Makop amplia tática: RDP, BYOVD e drivers assinados para evitar AV
Analistas da Acronis descrevem uma evolução do ransomware Makop: operadoras combinam ataques por RDP com explorações locais e uso de drivers legítimos vulneráveis para contornar EDR/AV e ampliar impacto.
Descoberta e escopo / O que mudou agora
Relatório técnico da Acronis mostra que o grupo por trás do Makop — variante da família Phobos observada desde 2020 — vem refinando a cadeia de ataque. Em incidentes recentes, 55% das detecções citadas pela análise ocorreram contra empresas na Índia; o texto também indica que Brasil e Alemanha relataram compromissos. As operações combinam força bruta em RDP, entregadores como GuLoader e técnicas de escalonamento para alcançar privilégios de sistema.

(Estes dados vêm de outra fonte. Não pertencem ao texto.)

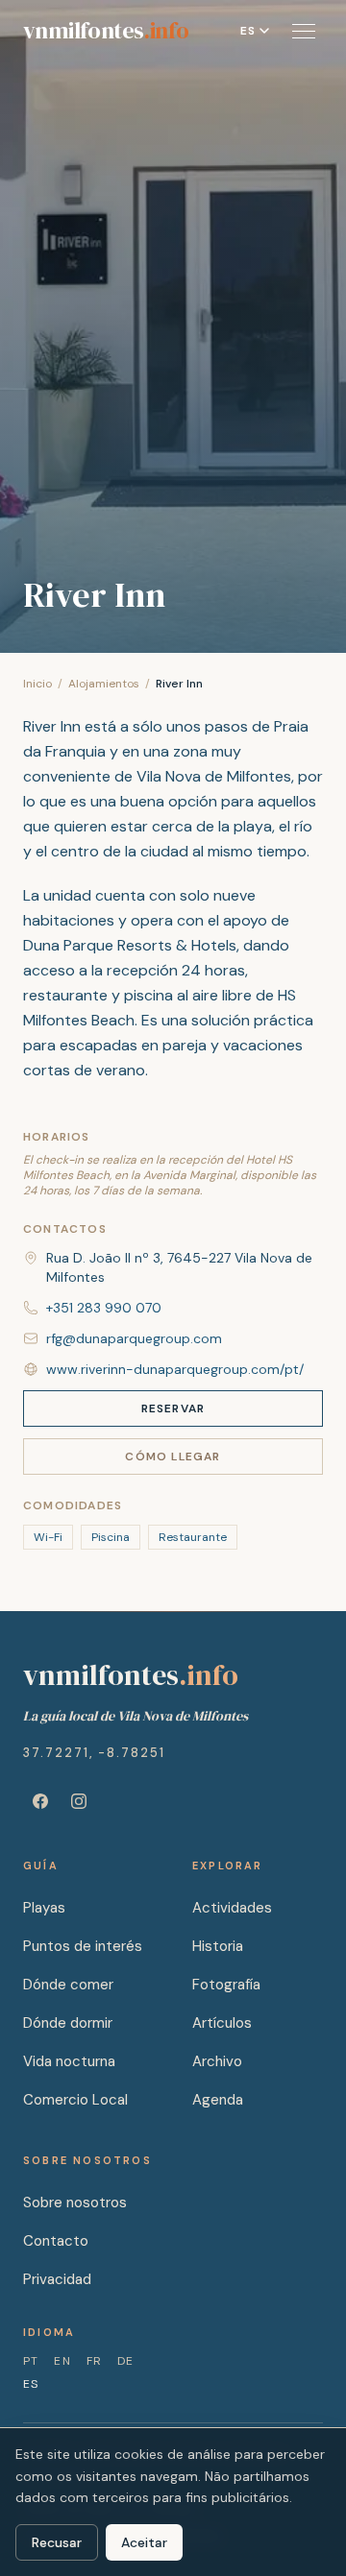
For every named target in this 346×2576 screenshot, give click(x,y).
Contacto (55, 2241)
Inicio (37, 683)
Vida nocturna (69, 2061)
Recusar (57, 2542)
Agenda (217, 2099)
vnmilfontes (105, 30)
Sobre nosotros (75, 2202)
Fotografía (226, 1984)
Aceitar (144, 2542)
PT (30, 2361)
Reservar (173, 1408)
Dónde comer (68, 1984)
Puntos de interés (82, 1946)
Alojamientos (103, 683)
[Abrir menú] (303, 31)
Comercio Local (75, 2099)
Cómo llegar (172, 1456)
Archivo (217, 2061)
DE (125, 2361)
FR (94, 2361)
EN (62, 2361)
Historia (217, 1946)
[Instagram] (79, 1801)
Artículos (222, 2023)
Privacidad (57, 2279)
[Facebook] (40, 1801)
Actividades (232, 1907)
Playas (44, 1907)
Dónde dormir (67, 2023)
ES (30, 2384)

Vetor e exploração / Mitigações
O fluxo de ataque documentado segue um padrão previsível, mas eficaz: escaneamento e brute-force contra serviços RDP expostos (ferramentas como NLBrute foram citadas como parte do arsenal), implantação de scanners de rede e utilitários de descoberta, e execução de exploits locais para elevação de privilégios. Quando presente, o atacante prepara o ambiente para desativar defesas — removendo ou interrompendo AV/EDR — e só então implanta o ransomware.
Um ponto crítico destacado é o uso de Bring Your Own Vulnerable Driver (BYOVD). Drivers legítimos assinados, como ThrottleStop.sys (TechPowerUp), contêm a vulnerabilidade rastreada como CVE-2025-7771; exploradores usam esse vetor para manipular acesso à memória e desativar inspeções de segurança em nível kernel. Ferramentas de remoção de AV direcionadas e uninstallers específicos (ex.: Quick Heal) também são empregadas para neutralizar defesas regionais.

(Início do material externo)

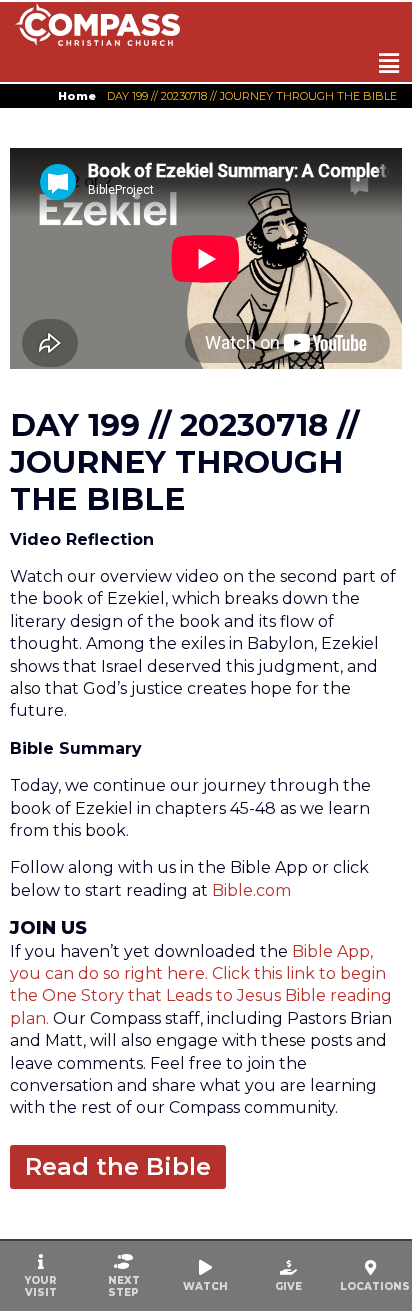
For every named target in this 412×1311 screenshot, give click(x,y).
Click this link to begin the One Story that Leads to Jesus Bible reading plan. (201, 996)
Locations (375, 1286)
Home (77, 96)
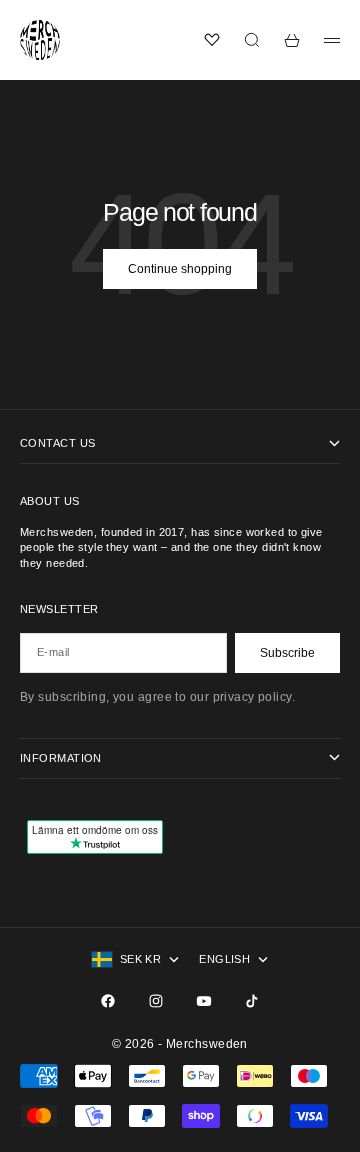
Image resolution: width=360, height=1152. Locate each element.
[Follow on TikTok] (252, 1001)
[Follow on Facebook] (108, 1001)
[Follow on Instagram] (156, 1001)
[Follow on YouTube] (204, 1001)
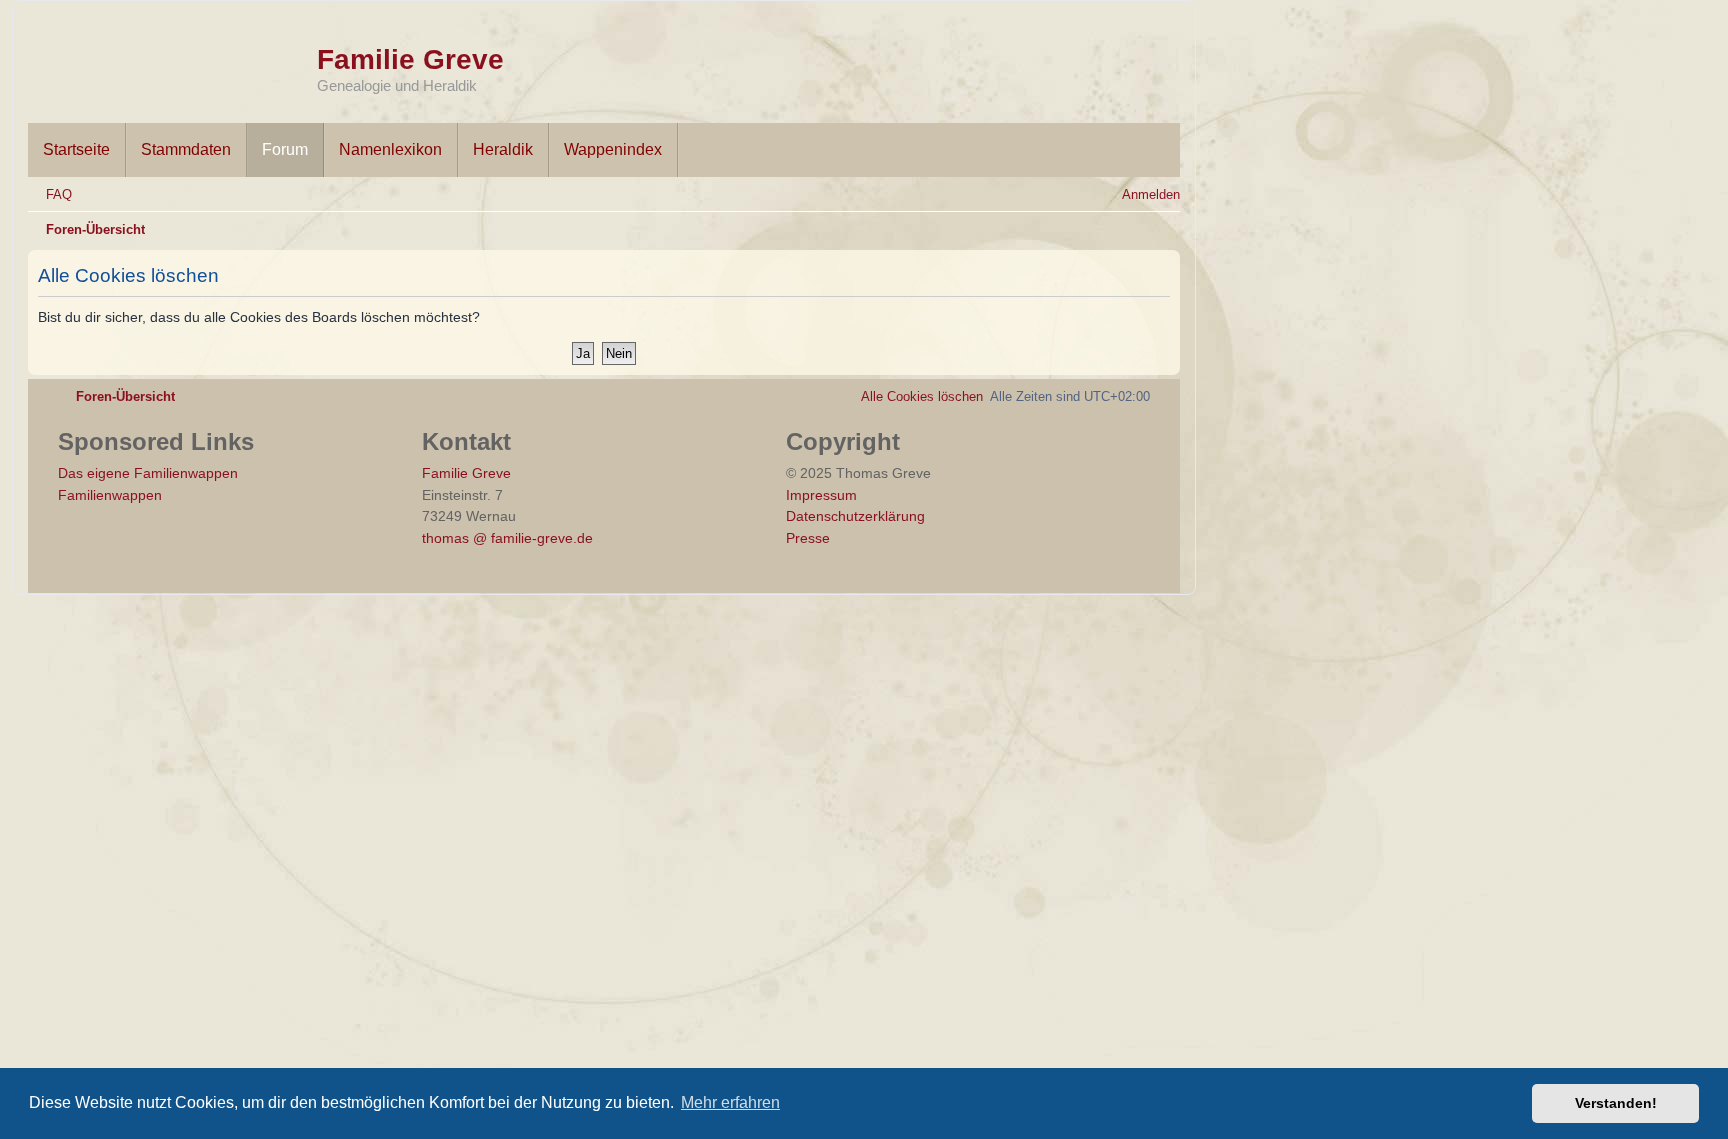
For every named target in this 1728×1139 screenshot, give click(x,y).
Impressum (821, 495)
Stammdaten (186, 149)
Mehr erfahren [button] (730, 1102)
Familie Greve (410, 59)
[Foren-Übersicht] (172, 58)
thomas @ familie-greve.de (507, 538)
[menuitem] (50, 194)
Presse (808, 538)
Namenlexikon (390, 149)
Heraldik (503, 149)
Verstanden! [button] (1616, 1103)
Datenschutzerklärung (855, 516)
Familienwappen (110, 495)
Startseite (76, 149)
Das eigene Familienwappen (148, 473)
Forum (285, 149)
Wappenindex (613, 149)
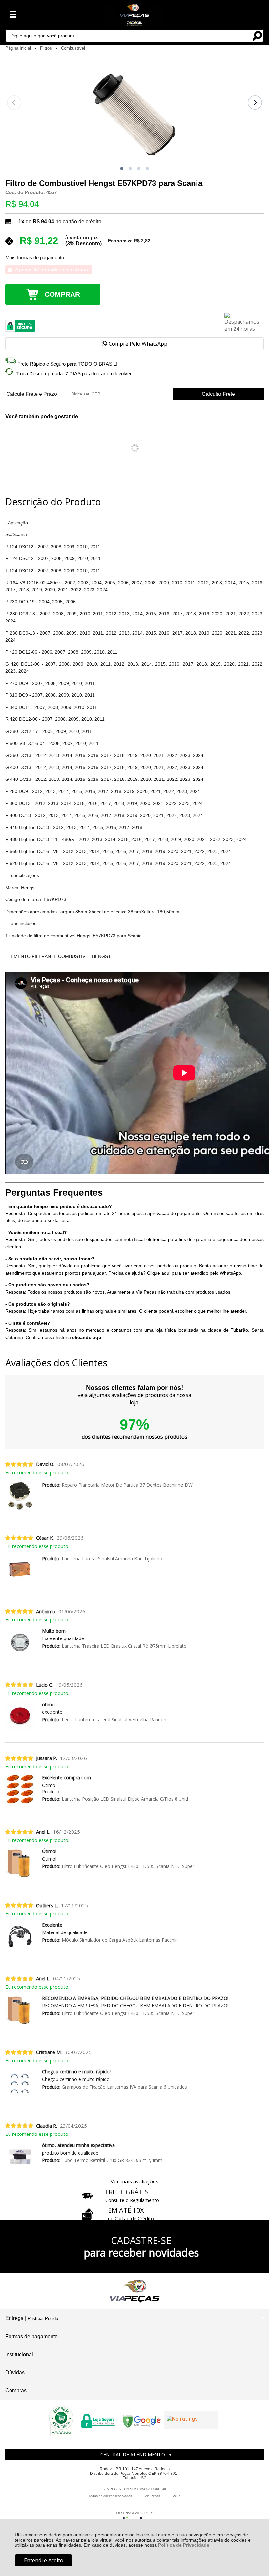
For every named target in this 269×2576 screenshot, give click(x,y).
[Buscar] (257, 35)
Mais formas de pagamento (34, 257)
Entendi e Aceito (43, 2560)
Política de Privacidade (183, 2545)
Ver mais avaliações (134, 2181)
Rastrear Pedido (43, 2318)
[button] (121, 168)
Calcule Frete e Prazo (31, 394)
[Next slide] (255, 102)
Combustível (73, 48)
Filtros (46, 48)
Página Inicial (18, 48)
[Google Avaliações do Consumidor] (191, 2420)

Mitigações imediatas: fechar acessos RDP não necessários, bloquear IPs suspeitos, aplicar política de bloqueio de contas para tentativas de brute-force, monitorar criação de tarefas agendadas e execuções por binários de living-off-the-land (pcalua.exe, rundll32.exe). Onde aplicável, atualizar drivers legítimos e aplicar controles para bloquear drivers não confiáveis em ambientes que exijam proteção de integridade.

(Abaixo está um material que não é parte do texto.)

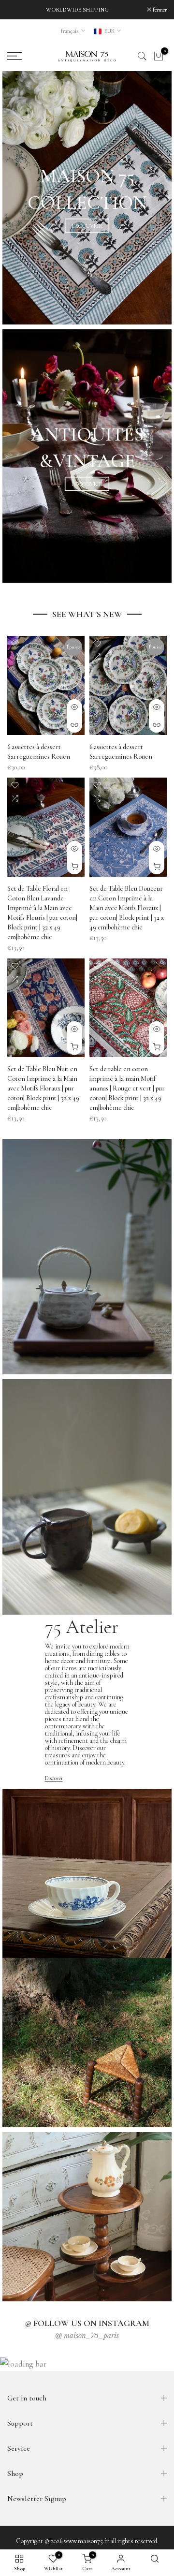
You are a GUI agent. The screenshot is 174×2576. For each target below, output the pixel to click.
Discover (54, 1778)
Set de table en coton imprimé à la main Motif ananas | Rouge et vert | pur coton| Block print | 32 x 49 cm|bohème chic (127, 1088)
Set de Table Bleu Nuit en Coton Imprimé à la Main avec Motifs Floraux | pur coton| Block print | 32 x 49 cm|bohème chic (43, 1088)
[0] (158, 56)
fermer (159, 10)
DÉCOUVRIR (87, 225)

Impacto e alcance / Setores afetados
A cronologia e o conjunto de exploits mostram que operadores do Makop priorizam alvos com gestão remota frágil e credenciais reutilizadas — setores com presença de RDP aberto, servidores legados e backups mal configurados. A lista de vulnerabilidades exploradas inclui tanto CVEs antigos com exploits estáveis (CVE-2016-0099, CVE-2017-0213, CVE-2018-8639, CVE-2021-41379) quanto vetores mais recentes e críticos (CVE-2020-0796, e o CVE-2025-7771 no driver ThrottleStop).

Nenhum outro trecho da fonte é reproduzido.